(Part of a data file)

==================================================

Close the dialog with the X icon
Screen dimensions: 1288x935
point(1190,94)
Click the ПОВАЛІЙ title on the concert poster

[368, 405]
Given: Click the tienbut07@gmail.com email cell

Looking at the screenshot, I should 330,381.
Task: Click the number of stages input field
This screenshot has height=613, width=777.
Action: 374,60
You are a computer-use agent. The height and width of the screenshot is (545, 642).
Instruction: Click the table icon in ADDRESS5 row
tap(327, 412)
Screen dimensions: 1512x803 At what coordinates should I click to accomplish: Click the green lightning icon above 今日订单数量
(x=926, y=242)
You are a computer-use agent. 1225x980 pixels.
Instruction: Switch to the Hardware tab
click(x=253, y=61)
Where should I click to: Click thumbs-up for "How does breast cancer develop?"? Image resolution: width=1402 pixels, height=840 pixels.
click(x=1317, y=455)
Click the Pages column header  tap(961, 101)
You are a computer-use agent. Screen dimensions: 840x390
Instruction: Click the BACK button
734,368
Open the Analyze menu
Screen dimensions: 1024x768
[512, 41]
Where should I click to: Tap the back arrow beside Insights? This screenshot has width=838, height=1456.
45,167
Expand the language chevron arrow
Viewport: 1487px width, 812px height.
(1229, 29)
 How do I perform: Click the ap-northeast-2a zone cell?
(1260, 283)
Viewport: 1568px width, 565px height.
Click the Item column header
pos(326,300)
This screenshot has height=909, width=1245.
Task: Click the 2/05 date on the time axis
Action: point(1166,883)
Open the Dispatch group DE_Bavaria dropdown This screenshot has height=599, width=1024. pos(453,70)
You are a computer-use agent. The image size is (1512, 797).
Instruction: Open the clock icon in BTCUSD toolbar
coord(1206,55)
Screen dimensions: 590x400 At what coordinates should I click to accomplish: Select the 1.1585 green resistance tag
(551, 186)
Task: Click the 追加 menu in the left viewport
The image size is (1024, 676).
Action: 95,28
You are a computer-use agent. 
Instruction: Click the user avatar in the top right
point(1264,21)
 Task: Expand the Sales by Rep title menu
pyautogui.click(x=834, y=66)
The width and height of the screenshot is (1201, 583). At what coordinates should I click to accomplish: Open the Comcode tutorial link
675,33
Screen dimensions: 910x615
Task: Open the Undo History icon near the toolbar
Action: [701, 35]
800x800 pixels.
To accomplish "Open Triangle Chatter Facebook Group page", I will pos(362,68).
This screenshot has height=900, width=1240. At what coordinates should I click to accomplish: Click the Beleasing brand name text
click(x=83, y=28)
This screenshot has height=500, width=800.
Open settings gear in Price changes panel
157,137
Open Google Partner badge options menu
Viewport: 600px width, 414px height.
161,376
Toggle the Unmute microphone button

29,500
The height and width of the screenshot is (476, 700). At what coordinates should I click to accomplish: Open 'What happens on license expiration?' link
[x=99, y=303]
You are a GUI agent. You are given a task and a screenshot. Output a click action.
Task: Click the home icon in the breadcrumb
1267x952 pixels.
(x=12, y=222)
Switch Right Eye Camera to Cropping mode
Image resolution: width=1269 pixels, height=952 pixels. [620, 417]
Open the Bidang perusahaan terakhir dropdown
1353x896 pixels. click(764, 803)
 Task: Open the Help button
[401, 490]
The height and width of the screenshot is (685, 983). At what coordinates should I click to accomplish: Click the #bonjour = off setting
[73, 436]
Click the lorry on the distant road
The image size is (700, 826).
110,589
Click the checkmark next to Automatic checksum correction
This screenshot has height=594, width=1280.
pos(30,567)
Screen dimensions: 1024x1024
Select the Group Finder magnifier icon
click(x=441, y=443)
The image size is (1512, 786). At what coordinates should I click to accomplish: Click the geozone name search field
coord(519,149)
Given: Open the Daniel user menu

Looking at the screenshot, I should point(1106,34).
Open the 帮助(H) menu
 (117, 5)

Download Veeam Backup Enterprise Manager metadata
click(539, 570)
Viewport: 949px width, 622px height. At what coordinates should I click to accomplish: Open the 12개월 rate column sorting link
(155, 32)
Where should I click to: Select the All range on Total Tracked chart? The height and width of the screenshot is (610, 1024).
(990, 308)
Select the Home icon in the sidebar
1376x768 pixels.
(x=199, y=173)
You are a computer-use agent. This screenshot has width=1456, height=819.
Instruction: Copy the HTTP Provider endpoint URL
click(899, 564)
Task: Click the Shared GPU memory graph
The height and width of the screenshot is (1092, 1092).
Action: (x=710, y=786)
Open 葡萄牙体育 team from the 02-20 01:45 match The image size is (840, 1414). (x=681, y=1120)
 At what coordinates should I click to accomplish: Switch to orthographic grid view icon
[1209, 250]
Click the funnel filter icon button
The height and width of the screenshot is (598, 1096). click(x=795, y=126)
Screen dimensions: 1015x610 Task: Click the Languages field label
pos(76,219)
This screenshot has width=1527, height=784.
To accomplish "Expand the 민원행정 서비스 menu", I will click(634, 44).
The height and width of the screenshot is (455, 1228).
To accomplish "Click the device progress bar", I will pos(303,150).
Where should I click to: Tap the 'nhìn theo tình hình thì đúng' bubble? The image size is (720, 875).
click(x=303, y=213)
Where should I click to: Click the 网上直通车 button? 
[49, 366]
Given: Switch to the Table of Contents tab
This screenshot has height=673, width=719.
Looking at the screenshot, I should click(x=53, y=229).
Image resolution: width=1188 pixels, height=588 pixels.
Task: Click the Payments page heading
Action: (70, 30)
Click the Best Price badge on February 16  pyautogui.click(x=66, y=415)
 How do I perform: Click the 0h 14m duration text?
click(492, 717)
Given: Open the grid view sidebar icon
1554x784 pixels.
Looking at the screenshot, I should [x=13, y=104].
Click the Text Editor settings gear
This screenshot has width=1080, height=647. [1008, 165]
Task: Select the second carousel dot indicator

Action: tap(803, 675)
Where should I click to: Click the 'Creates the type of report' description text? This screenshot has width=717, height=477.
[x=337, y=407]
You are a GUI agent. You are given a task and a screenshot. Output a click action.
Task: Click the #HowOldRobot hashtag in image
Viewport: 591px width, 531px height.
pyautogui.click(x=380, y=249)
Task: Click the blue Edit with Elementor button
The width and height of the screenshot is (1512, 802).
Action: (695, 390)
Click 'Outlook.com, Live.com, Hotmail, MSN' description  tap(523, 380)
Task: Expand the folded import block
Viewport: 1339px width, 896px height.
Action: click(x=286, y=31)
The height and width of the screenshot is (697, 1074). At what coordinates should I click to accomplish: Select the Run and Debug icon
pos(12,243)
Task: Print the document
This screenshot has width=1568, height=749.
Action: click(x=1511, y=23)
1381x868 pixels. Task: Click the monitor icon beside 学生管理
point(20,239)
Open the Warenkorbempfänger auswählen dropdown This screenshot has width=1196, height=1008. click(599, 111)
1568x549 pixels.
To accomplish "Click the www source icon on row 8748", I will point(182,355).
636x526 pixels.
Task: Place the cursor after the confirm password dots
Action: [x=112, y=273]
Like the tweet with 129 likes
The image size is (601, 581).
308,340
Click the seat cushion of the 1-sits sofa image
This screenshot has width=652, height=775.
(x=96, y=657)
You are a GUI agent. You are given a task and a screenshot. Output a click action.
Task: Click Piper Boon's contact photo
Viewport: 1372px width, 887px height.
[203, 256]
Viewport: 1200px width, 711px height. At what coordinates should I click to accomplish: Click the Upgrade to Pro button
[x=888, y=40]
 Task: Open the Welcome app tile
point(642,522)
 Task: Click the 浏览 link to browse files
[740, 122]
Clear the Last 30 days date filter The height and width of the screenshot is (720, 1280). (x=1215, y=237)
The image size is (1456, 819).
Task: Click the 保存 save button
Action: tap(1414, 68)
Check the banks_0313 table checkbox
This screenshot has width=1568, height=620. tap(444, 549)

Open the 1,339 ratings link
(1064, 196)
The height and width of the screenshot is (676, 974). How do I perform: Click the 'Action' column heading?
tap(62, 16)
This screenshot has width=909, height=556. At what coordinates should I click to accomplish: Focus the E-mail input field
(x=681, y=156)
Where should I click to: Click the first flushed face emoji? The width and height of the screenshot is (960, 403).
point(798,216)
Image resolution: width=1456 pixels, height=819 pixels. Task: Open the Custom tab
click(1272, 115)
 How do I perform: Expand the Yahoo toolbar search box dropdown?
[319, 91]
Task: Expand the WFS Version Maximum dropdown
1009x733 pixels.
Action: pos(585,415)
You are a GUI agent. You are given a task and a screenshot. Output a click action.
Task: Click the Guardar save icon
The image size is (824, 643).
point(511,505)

==================================================

BRIEF: In the records, rewrite the lines from the one containing "Task: Print the document" through the one containing "(x=96, y=657)", swapping "seat cushion" for "armrest" and keeping everything else the same.

IN RESPONSE:
Task: Print the document
This screenshot has width=1568, height=749.
Action: click(x=1511, y=23)
1381x868 pixels. Task: Click the monitor icon beside 学生管理
point(20,239)
Open the Warenkorbempfänger auswählen dropdown This screenshot has width=1196, height=1008. click(599, 111)
1568x549 pixels.
To accomplish "Click the www source icon on row 8748", I will point(182,355).
636x526 pixels.
Task: Place the cursor after the confirm password dots
Action: [x=112, y=273]
Like the tweet with 129 likes
The image size is (601, 581).
308,340
Click the armrest of the 1-sits sofa image
This screenshot has width=652, height=775.
(x=96, y=657)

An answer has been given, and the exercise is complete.